Zuza assinou a curadoria de um sem-fim de festivais de música, produziu muitos discos – na prateleira dos preferidos ainda está o dueto entre a pianista Carolina Cardoso de Menezes e o violinista Fafá Lemos – e escreveu diversos livros (sozinho ou em dupla com outro craque, Jairo Severiano), o que lhe rendeu uma cadeira na Academia Paulista de Letras. Na noite da cerimônia de sua posse, no Largo do Arouche, suas netas e netos, eu e nosso amigo Lourenço Rebetez, todos muitos amados pelo “vô Zu”, éramos seguramente os mais jovens em meio aquele mar de cabeças de algodão. Recentemente, quando surgiu a oportunidade de entrevistarmos Chico Buarque, optamos por seguir este caminho: falar sobre a formação musical daquele Chico de apenas 22 anos de idade em 1966. Assim, em vez de se debruçar extensivamente sobre “Olê, Olá”, “Pedro Pedreiro”, “Tem mais samba”, “A Rita”, “Sonho de um carnaval” e, claro, “A Banda” – todas presentes no repertório do descortinar buarquiano –, puxamos o fio da memória em um passeio que contou com mais de 50 personagens. Falamos de Baden Powell, Astor Piazzolla e Dominguinhos, de quem Chico tem guardadas consigo melodias inéditas e que ele nunca irá letrar.

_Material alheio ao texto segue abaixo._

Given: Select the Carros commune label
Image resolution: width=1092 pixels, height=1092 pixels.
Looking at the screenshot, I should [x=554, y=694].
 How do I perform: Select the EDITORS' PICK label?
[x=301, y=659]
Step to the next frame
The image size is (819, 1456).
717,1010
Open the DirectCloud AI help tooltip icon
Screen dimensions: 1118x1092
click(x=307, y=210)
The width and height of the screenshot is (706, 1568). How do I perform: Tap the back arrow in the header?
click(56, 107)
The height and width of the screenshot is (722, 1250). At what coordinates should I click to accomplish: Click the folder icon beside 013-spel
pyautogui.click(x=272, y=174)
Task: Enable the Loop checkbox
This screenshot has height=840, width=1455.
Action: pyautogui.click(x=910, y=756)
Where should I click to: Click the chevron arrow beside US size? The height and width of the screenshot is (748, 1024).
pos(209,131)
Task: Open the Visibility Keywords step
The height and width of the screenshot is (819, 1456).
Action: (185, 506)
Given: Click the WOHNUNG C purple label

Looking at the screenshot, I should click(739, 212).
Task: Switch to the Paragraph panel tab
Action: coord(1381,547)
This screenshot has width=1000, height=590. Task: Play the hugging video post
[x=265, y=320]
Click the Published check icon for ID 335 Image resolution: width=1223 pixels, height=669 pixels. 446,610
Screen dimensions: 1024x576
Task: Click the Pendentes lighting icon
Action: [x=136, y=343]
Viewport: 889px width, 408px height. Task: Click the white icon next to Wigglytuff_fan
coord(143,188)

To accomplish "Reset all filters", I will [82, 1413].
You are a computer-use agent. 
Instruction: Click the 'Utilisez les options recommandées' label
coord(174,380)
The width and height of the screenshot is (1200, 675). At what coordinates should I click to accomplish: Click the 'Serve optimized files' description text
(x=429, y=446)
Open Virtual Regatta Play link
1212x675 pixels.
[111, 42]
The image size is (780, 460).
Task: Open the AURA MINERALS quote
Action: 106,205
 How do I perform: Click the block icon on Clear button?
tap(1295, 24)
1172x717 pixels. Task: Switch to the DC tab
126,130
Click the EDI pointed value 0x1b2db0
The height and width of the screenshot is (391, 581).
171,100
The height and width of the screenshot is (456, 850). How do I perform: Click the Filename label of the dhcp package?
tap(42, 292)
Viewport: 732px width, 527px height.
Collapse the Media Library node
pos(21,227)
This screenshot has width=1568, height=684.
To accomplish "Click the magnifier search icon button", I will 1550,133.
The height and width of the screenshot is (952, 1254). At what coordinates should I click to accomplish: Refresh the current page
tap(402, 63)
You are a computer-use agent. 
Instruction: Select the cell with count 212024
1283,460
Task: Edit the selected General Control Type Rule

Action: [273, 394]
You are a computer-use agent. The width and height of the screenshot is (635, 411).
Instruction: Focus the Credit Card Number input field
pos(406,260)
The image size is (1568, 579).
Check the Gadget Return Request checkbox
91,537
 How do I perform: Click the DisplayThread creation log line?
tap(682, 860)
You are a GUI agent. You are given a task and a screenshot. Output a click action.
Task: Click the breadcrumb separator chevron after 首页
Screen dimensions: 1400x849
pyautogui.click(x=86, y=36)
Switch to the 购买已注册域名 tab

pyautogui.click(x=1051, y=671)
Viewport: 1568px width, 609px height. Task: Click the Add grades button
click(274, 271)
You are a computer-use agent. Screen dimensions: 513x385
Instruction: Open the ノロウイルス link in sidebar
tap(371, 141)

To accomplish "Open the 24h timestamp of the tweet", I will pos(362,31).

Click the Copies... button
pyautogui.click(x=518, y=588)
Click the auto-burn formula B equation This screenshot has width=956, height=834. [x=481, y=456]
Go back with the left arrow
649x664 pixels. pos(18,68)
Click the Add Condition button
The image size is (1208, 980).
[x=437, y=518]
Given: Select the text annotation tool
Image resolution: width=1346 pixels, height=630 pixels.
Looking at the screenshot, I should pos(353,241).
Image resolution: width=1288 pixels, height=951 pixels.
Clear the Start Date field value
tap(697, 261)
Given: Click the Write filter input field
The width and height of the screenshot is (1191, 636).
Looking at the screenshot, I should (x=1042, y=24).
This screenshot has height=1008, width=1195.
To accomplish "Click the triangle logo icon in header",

Falamos de Aracy de Almeida a Guinga, de João do Vale a Dolores Duran, de Jackson do Pandeiro a Mônica Salmaso, passando por João Cabral, Orlando Silva, Ary, Dorival, Noel, Marília Batista, Gonzagão, Mario Reis, Caçulinha, Marino Pinto. Falamos de Sérgio Buarque de Holanda, de Miúcha, de Jobim, de Vinicius e do inescapável João Gilberto, um dos maiores artistas da história da humanidade e, não por acaso, protagonista do último livro escrito por Zuza Homem de Mello. Zuza sabe retribuir presentes. Levei 15 anos para conseguir entrevistar Chico Buarque. Hoje vejo essa ralentada espera com um olho na saudade e o outro, no encantamento. Acho bonito que o encon-
tro para falar sobre a “opera prima” de Chico tenha sido o “gran finale” de Zuza neste plano. Chego a pensar que esse tipo de vereda levou Guimarães Rosa a versar em prosa que “o real não está na saída nem na chegada: ele se dispõe para a gente é no meio da travessia”. Por fim, me remeto a “Raphael Rabello: o violão em erupção”, publicado em 2018 pela Editora 34 com apoio do Itaú Cultural. Tenho a impressão de que este livro, feito ao longo de seis anos, teria um valor documental menor se não fosse o generoso texto do prefácio lavrado por Zuza. Bem antes disso, lembro de ter falado que via nossa relação – marcada por uma diferença etária de 50 anos – como a que o jovem Raphael Rabello teve com o experiente Radamés Gnattali. Com a ressalva de que embora eu não tivesse nem um milésimo do talento de Raphael, Zuza tinha, de fato, a mesma genialidade de Radamés. Nas centenas e centenas de conversas que tivemos, falamos muito pouco sobre política. Lamentamos que a nação das diferenças e do exotismo esteja, momentaneamente, se transformando no país das ofensas e do exorcismo. Ainda neste ambiente ruidoso me vem à mente outro ídolo que partiu neste 2020: Kobe Bryant. Em “The Last Dance” – série documental sobre a dinastia do maior time de basquete de todos os tempos, o Chicago Bulls da década de 1990 –, Kobe é provocado a falar das comparações entre ele e seu antecessor Michael Jordan num especulativo mano-a-mano. Ao que o lendário jogador do Los Angeles Lakers responde: “Michael foi um mentor para mim. O que eu sei aprendi com ele”. Pois é sobre o raro privilégio de encontrar na mesma figura um mentor e, também, um amigo que reafirmo: tudo o que eu sei aprendi com Zuza. Em especial, a irrefreável continuidade de sonhar um Brasil
respeitoso com sua memória, aberto ao novo, diverso, livre de preconceitos e essencialmente musical. Por ora, Zuza, vá preparando as raquetes de pingue-pongue ou calçando as luvas de boxe, enfim, esses “esportes” de que João Gilberto tanto gosta. Apesar de eu não ser muito bom em nenhuma dessas modalidades, vou adorar assisti-los. Sem pressa. Como diz o Chico, “não se afobe, não, que nada é pra já”, maestro. Nosso reencontro pode esperar. Lucas Nobile, outubro de 2020.